PROVIDED RECORDS »
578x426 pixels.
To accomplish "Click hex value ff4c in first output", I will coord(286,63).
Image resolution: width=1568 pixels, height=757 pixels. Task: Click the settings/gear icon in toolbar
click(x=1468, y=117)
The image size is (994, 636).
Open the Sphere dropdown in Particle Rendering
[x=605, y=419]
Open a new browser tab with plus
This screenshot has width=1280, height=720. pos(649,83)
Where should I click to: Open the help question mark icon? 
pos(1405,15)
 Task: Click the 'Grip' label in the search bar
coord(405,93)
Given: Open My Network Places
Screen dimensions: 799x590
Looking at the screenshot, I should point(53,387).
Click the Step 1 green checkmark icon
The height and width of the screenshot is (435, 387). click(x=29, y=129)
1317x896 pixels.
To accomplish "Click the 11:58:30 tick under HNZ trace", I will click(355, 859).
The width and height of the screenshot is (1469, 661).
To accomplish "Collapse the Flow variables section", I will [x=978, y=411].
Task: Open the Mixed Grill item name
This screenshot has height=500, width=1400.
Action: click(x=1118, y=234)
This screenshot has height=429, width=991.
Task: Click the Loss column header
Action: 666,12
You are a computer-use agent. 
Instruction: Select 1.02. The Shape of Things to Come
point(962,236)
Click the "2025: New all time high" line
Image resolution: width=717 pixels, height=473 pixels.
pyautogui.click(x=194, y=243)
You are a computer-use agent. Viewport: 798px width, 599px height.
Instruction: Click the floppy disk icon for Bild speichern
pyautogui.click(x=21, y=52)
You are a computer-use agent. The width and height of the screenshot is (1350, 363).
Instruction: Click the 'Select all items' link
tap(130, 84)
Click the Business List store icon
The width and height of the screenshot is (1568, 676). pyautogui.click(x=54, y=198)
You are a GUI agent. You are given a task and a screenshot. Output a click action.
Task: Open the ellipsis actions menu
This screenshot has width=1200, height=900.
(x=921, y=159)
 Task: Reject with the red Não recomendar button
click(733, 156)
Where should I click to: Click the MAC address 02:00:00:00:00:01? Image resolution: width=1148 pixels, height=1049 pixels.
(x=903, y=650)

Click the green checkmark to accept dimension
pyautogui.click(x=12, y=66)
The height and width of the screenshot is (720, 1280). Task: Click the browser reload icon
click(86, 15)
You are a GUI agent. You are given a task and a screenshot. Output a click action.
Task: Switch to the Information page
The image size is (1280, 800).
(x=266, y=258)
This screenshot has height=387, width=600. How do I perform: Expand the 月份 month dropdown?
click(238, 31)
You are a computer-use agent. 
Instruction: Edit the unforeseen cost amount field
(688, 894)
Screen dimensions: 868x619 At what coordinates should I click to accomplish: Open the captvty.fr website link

EXERCISE DIRECTIONS » Retype every entry above, word for word.

THE ANSWER »
578x426 pixels.
To accomplish "Click hex value ff4c in first output", I will coord(286,63).
Image resolution: width=1568 pixels, height=757 pixels. Task: Click the settings/gear icon in toolbar
click(x=1468, y=117)
The image size is (994, 636).
Open the Sphere dropdown in Particle Rendering
[x=605, y=419]
Open a new browser tab with plus
This screenshot has width=1280, height=720. pos(649,83)
Where should I click to: Open the help question mark icon? 
pos(1405,15)
 Task: Click the 'Grip' label in the search bar
coord(405,93)
Given: Open My Network Places
Screen dimensions: 799x590
Looking at the screenshot, I should point(53,387).
Click the Step 1 green checkmark icon
The height and width of the screenshot is (435, 387). click(x=29, y=129)
1317x896 pixels.
To accomplish "Click the 11:58:30 tick under HNZ trace", I will click(355, 859).
The width and height of the screenshot is (1469, 661).
To accomplish "Collapse the Flow variables section", I will [x=978, y=411].
Task: Open the Mixed Grill item name
This screenshot has height=500, width=1400.
Action: click(x=1118, y=234)
This screenshot has height=429, width=991.
Task: Click the Loss column header
Action: 666,12
You are a computer-use agent. 
Instruction: Select 1.02. The Shape of Things to Come
point(962,236)
Click the "2025: New all time high" line
Image resolution: width=717 pixels, height=473 pixels.
pyautogui.click(x=194, y=243)
You are a computer-use agent. Viewport: 798px width, 599px height.
Instruction: Click the floppy disk icon for Bild speichern
pyautogui.click(x=21, y=52)
You are a computer-use agent. The width and height of the screenshot is (1350, 363).
Instruction: Click the 'Select all items' link
tap(130, 84)
Click the Business List store icon
The width and height of the screenshot is (1568, 676). pyautogui.click(x=54, y=198)
You are a GUI agent. You are given a task and a screenshot. Output a click action.
Task: Open the ellipsis actions menu
This screenshot has width=1200, height=900.
(x=921, y=159)
 Task: Reject with the red Não recomendar button
click(733, 156)
Where should I click to: Click the MAC address 02:00:00:00:00:01? Image resolution: width=1148 pixels, height=1049 pixels.
(x=903, y=650)

Click the green checkmark to accept dimension
pyautogui.click(x=12, y=66)
The height and width of the screenshot is (720, 1280). Task: Click the browser reload icon
click(86, 15)
You are a GUI agent. You are given a task and a screenshot. Output a click action.
Task: Switch to the Information page
The image size is (1280, 800).
(x=266, y=258)
This screenshot has height=387, width=600. How do I perform: Expand the 月份 month dropdown?
click(238, 31)
You are a computer-use agent. 
Instruction: Edit the unforeseen cost amount field
(688, 894)
Screen dimensions: 868x619 At what coordinates should I click to accomplish: Open the captvty.fr website link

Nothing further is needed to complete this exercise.